Skip to content

Malicious Call Trace -- Compliance Replacement Procedure

[!]️ GAP SEVERITY: MEDIUM | Affects: Legal / Compliance Team, India & EU Operations

2A.5.1 Problem Statement

CUCM Malicious Call Trace (MCT) allows a user to press a softkey during a live call to flag it as malicious. CUCM immediately logs the call with full CLI, timestamp, and trunk details to the MCT log, which is provided to law enforcement or legal teams.

This capability is required under India DoT regulations and is good practice for EU operations under GDPR. Webex Calling has no native MCT feature.

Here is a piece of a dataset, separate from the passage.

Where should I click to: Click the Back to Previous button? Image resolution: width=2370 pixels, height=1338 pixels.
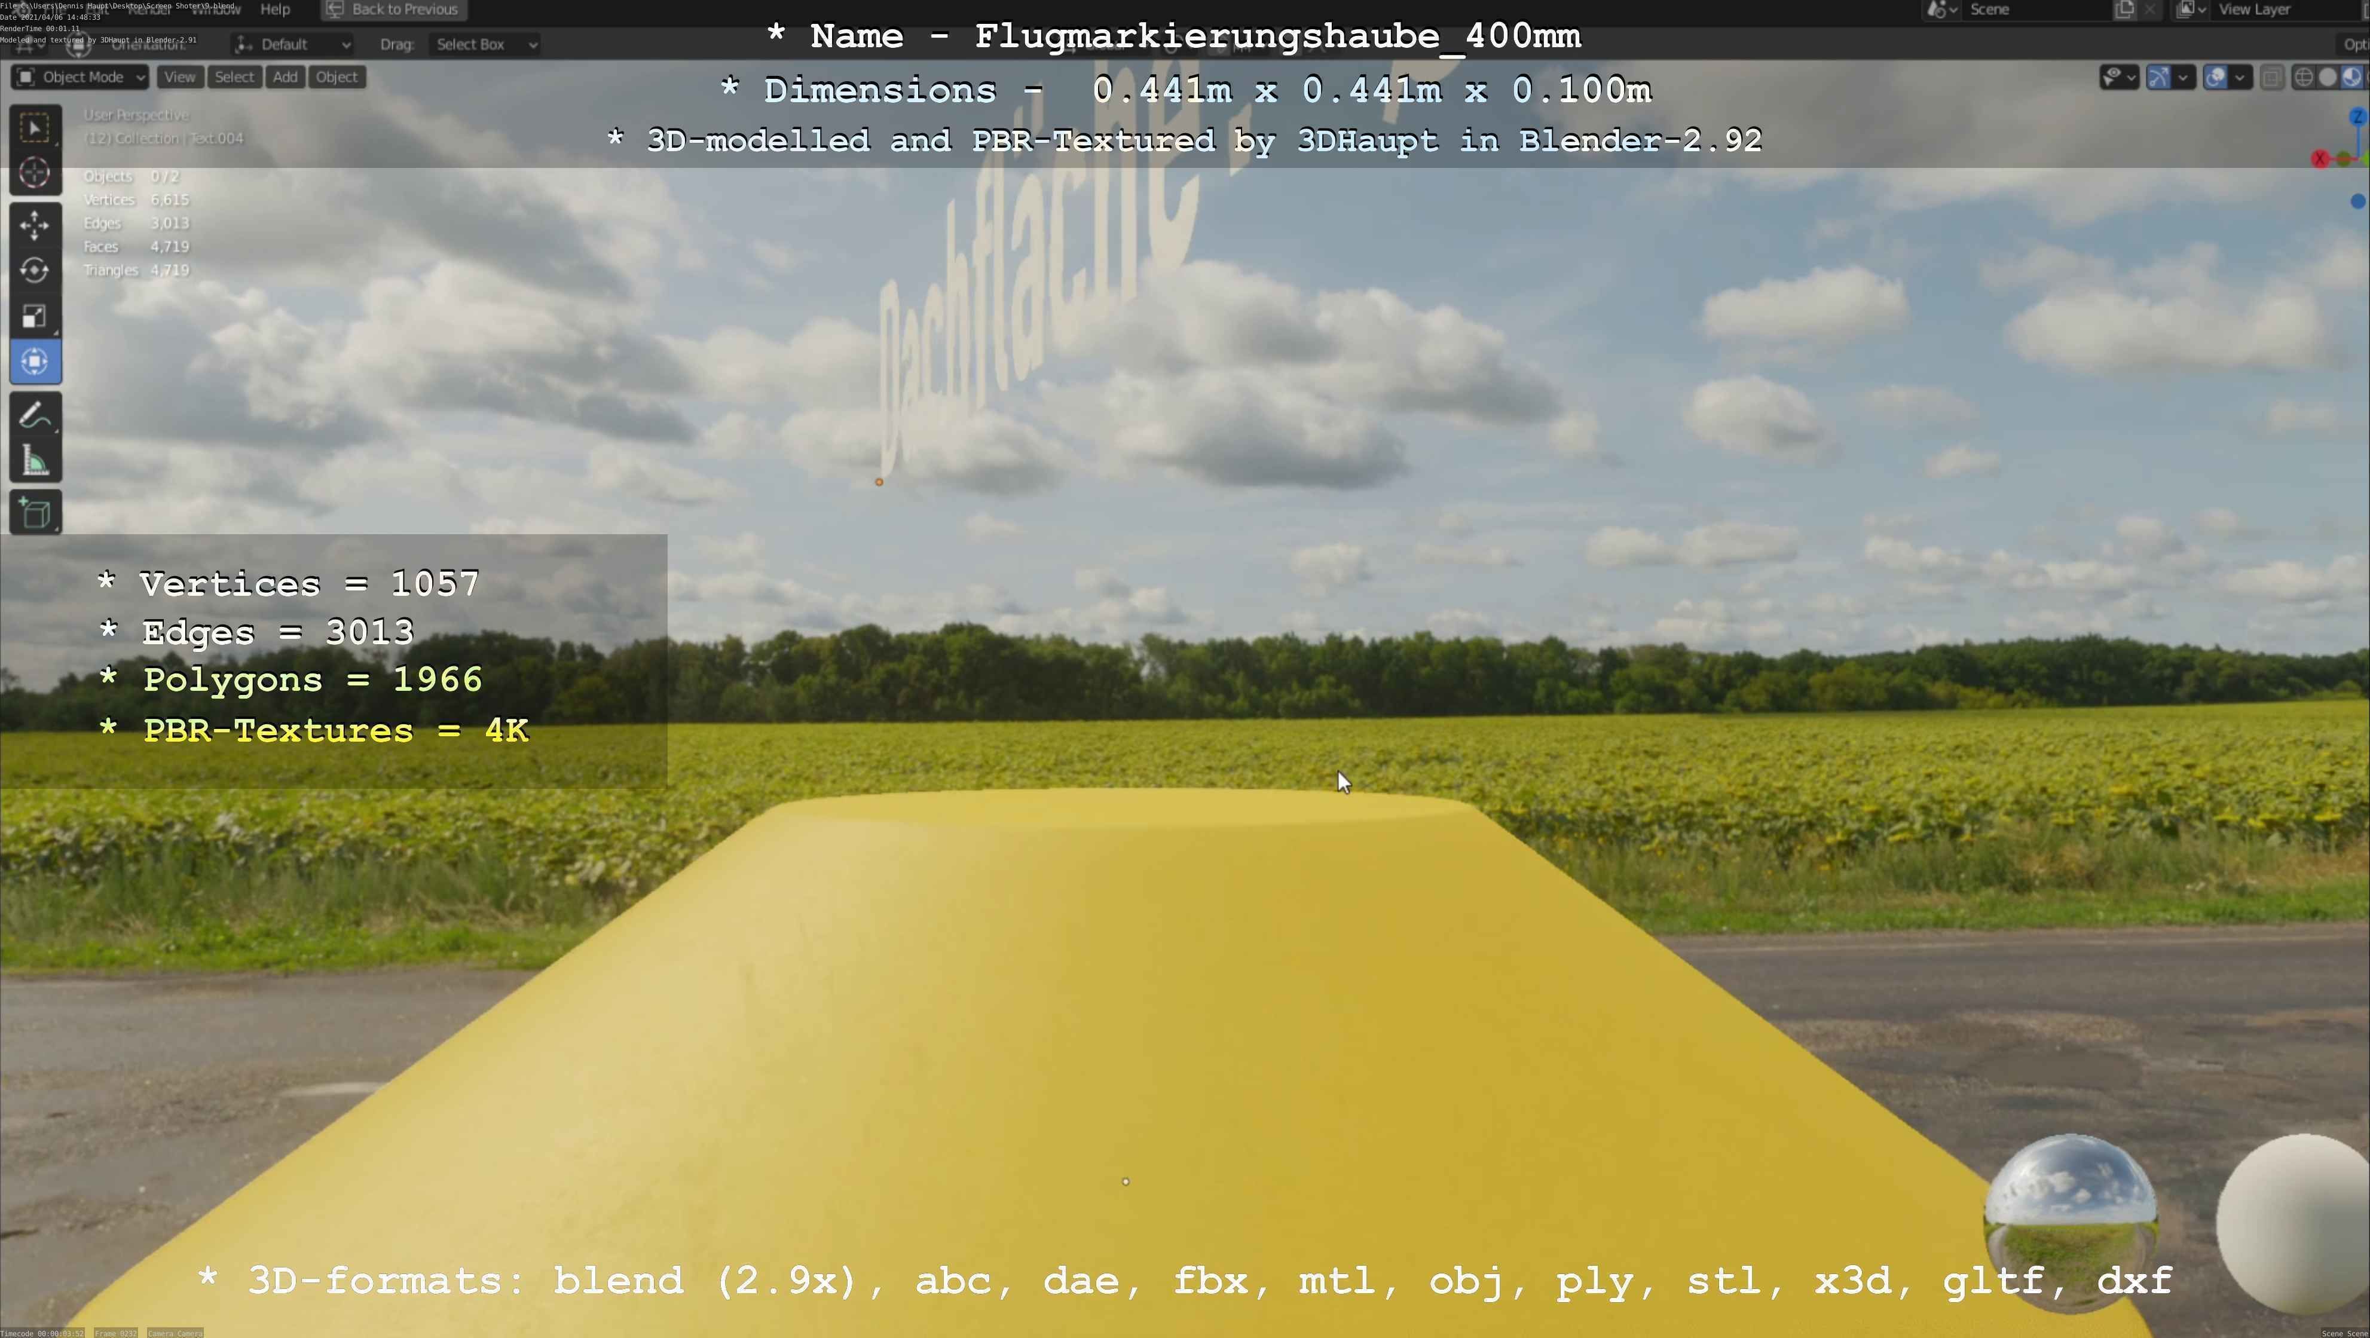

2A.5.2 Abhavtech MCT Replacement Design

The replacement approach relies on call recording and enhanced CDR logging:

  • 100% call recording is configured for all Webex Calling users (already planned in the compliance framework -- Chapter 4). This provides a complete audio record for any call flagged as malicious.
  • User procedure: During/after a malicious call, the user calls the internal Security Helpdesk (ext 9911) and logs a security incident in ServiceNow with the caller's number and timestamp.
  • Security team procedure: Pull the CDR from Control Hub (Control Hub > Calling > Reports > Call Detail Records) and retrieve the call recording from the recording platform.
  • The CDR + recording combination provides the equivalent evidence package to the legacy MCT log.

This replacement is an accepted procedural gap. It requires user training and a documented internal procedure but provides equivalent legal evidence quality through call recording.